Write the next several paragraphs of the article on the River Falls neighborhood, picking up right after its last sentence.

### PAGE
▼
This Plot Looks Familiar
Echoes of Another Era, And the Nearby Falls

By Rebecca Kahlenberg
Special to The Washington Post
Saturday, March 31, 2007

Forget the harsh world of modern reality television. "It's like 'Leave It to Beaver,' " Roxanne Sweeney said about her Montgomery County neighborhood.

River Falls, an upscale neighborhood of well-maintained Colonials on lots of more than a third of an acre, wasn't built until several years after the Beav went off the air in 1963. But Sweeney, who has two children, ages 7 and 9, compared the well-maintained Potomac neighborhood to the fictional suburb for several reasons, including its friendliness and strong community ties.

Like the TV idyll, it's brimming with children -- some homeowners report as many as 300 trick-or-treaters each Halloween. The neighborhood also has little crime.

"We recently had a Montgomery County police officer come to give us an update [on criminal activity] and he did not recommend that we waste any money on hiring a security service," said Jeff Spigel, president of the Civic Association of River Falls, a voluntary community association. River Falls has about 500 single-family houses, plus 15 townhouses and 13 condos built as part of the county's moderately priced dwelling units program.

"It's the closest that you can get to the good ol' American neighborhood," said resident Suzanne Huguely, a mother of two teenage daughters who herself grew up in River Falls. Her parents became some of the first homeowners in the neighborhood in 1972 when they bought their home for $101,000.

"There is camaraderie and a nice, down-home feel to the neighborhood," Huguely said.

Creighton Armstrong, who also grew up in River Falls and whose parents still live there, agreed with Huguely. "We know almost everyone," he said.

Armstrong said that his children, 5-year-old twins Carleigh and Creighton, engage in a lot of the same activities nearby that he once did, including skating on the C&O Canal, fishing in the Potomac River and biking in the neighborhood's cul-de-sacs.

Still, life in River Falls differs in some ways from the world of June, Ward, Wally and Beaver Cleaver. Both places are mostly white and comfortably middle class. But in Mayfield, few of the women worked outside the home and everyone seemed to be part of a nuclear family of mom, dad and the kids. River Falls has a mix of working and stay-at-home mothers and there are several single parents raising kids alone, including Huguely. "We are a good resource for each other but we also feel very included in the neighborhood," she said.

Mayfield's location was never clearly disclosed. In River Falls, location is important: It's close to three highways -- the Clara Barton Parkway, the George Washington Parkway and the Capital Beltway -- from which residents can easily get to shopping centers, airports or downtown Washington.

"We go out to eat at Tysons more than at other places because it's so easy to get to," said Spigel, the civic association president. And Armstrong, who works near the Verizon Center downtown as a vice president at a commercial real estate company, said he can drive to his office in 25 minutes, outside rush hour.
▲
### SUPPLIED MATERIAL
▼
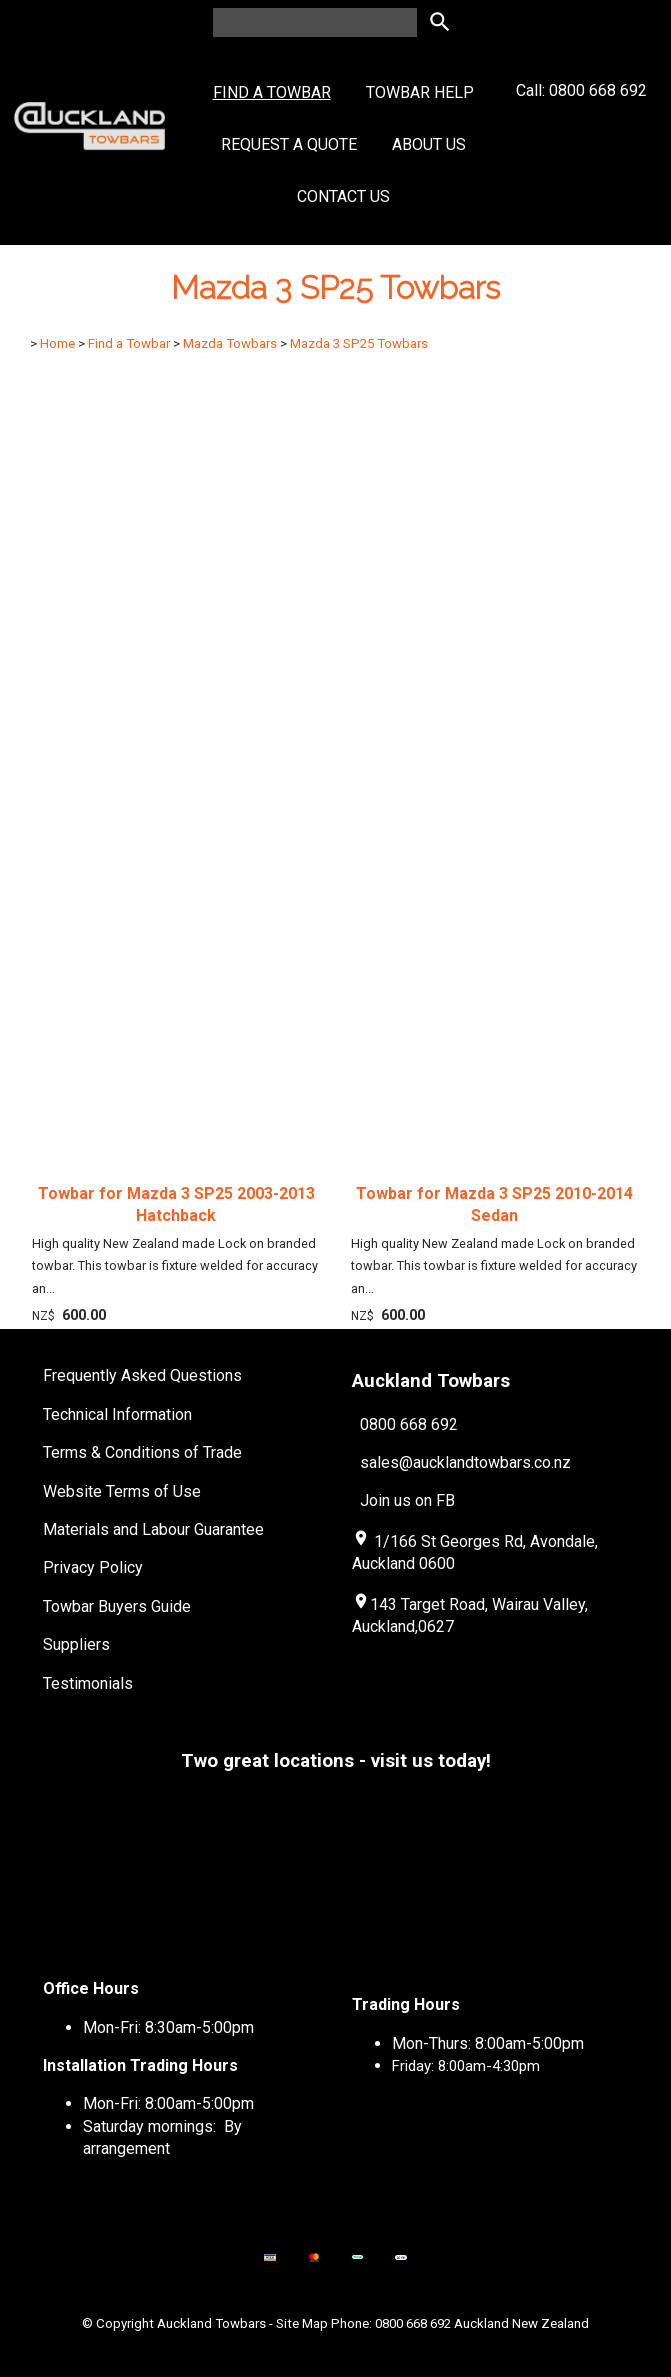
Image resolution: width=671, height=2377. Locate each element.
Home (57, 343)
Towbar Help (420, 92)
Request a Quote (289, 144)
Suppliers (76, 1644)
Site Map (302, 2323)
▲
▼
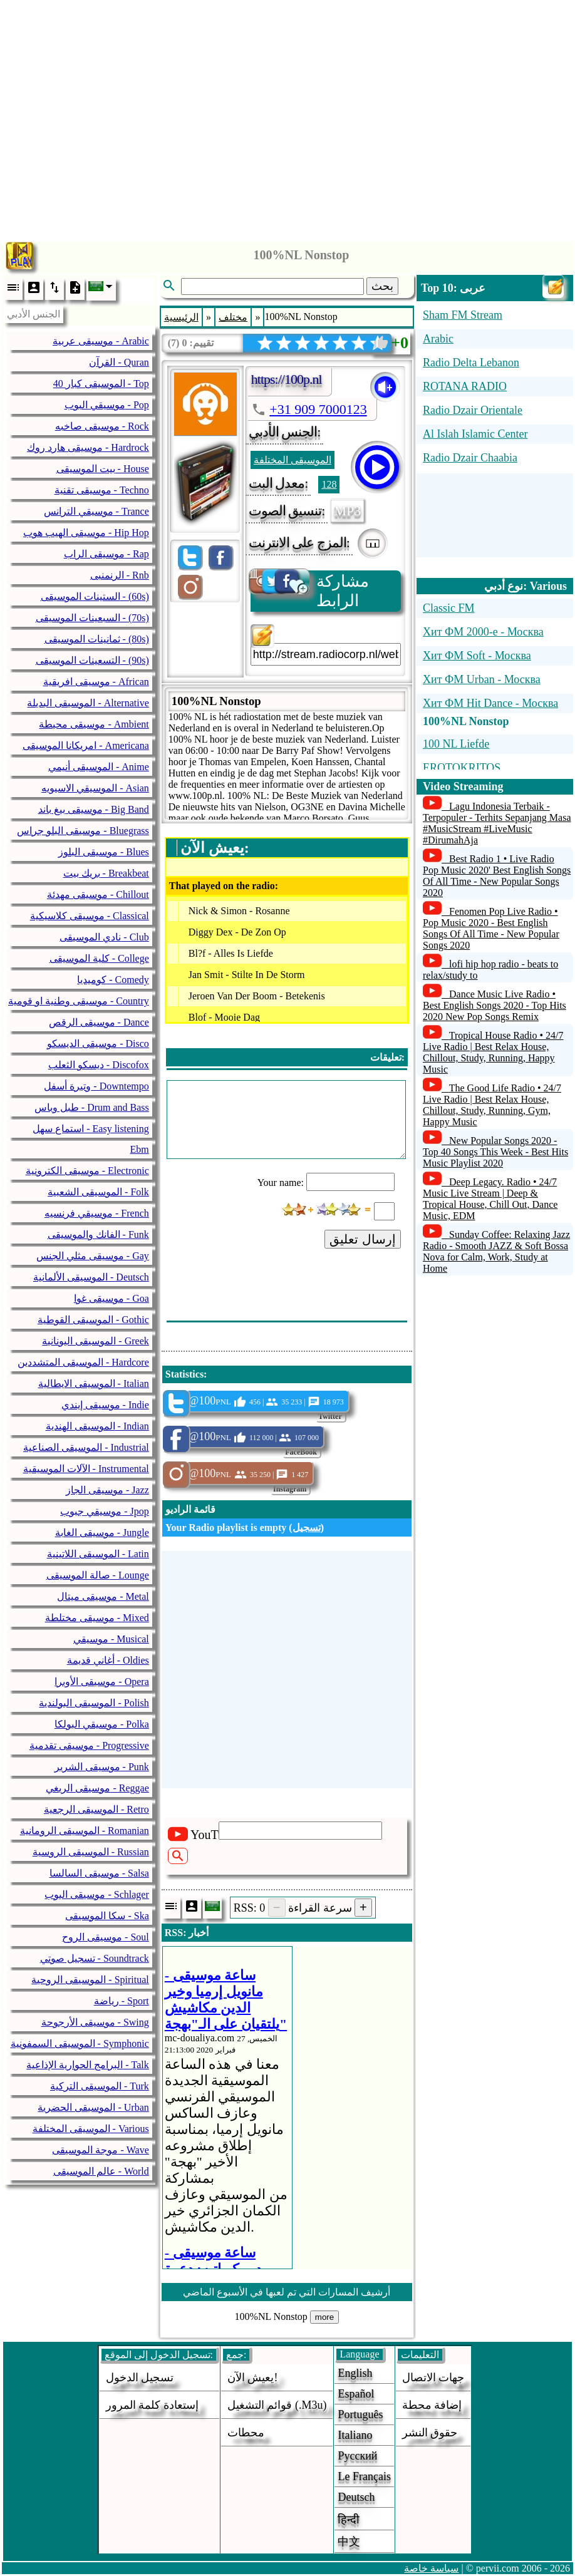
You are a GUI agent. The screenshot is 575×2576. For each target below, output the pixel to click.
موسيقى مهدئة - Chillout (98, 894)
▲
### RESPONSE BELOW
The community was once considered part of Potomac horse country, hence all the horse-related street names such as Bridle Lane, Stable Lane and Horseshoe Lane. But as development has spread farther outside the Beltway it is now viewed as "close in and highly desirable," said Anne C. Killeen, a real estate agent with Washington Fine Properties. She grew up in River Falls and is raising her three children there.

While built-up areas are just a short drive away, the community is also within walking distance of Great Falls Park along the Potomac River and the C&O Canal.

"We can hear the falls at night," Christine Armstrong said.

And some residents, such as Josh Weiner, who moved in a year and a half ago from Arlington, take up river-related sports because the Potomac is so close. Weiner, a father of two children ages 7 months and 2 years, is beginning kayak lessons this spring.

The neighborhood has another significant attraction for families: an almost endless list of organized activities. They include Halloween and Valentine's Day parties, a Memorial Day picnic and a Fourth of July parade.

There are weekly play groups for mothers and young children, tennis and swim teams, and summer dance parties for older kids. There are monthly Bunco groups for women who like to play that dice game, regularly scheduled basketball games for men, and wine-tasting get-togethers, crab feasts and cocktail parties for all adults. There is even a welcoming committee that greets and assists newcomers.

Pets aren't left out: There is an annual dog swim on the last day that the pool is open.

Neighbors communicate about these and other community events via a quarterly newsletter and through a neighborhood e-mail discussion group, RiverFallsChat, which has more than 400 members. Residents use the discussion group to spread the word about such things as civic association meetings, classes and used furniture sales as well as to ask advice about tutors or babysitters.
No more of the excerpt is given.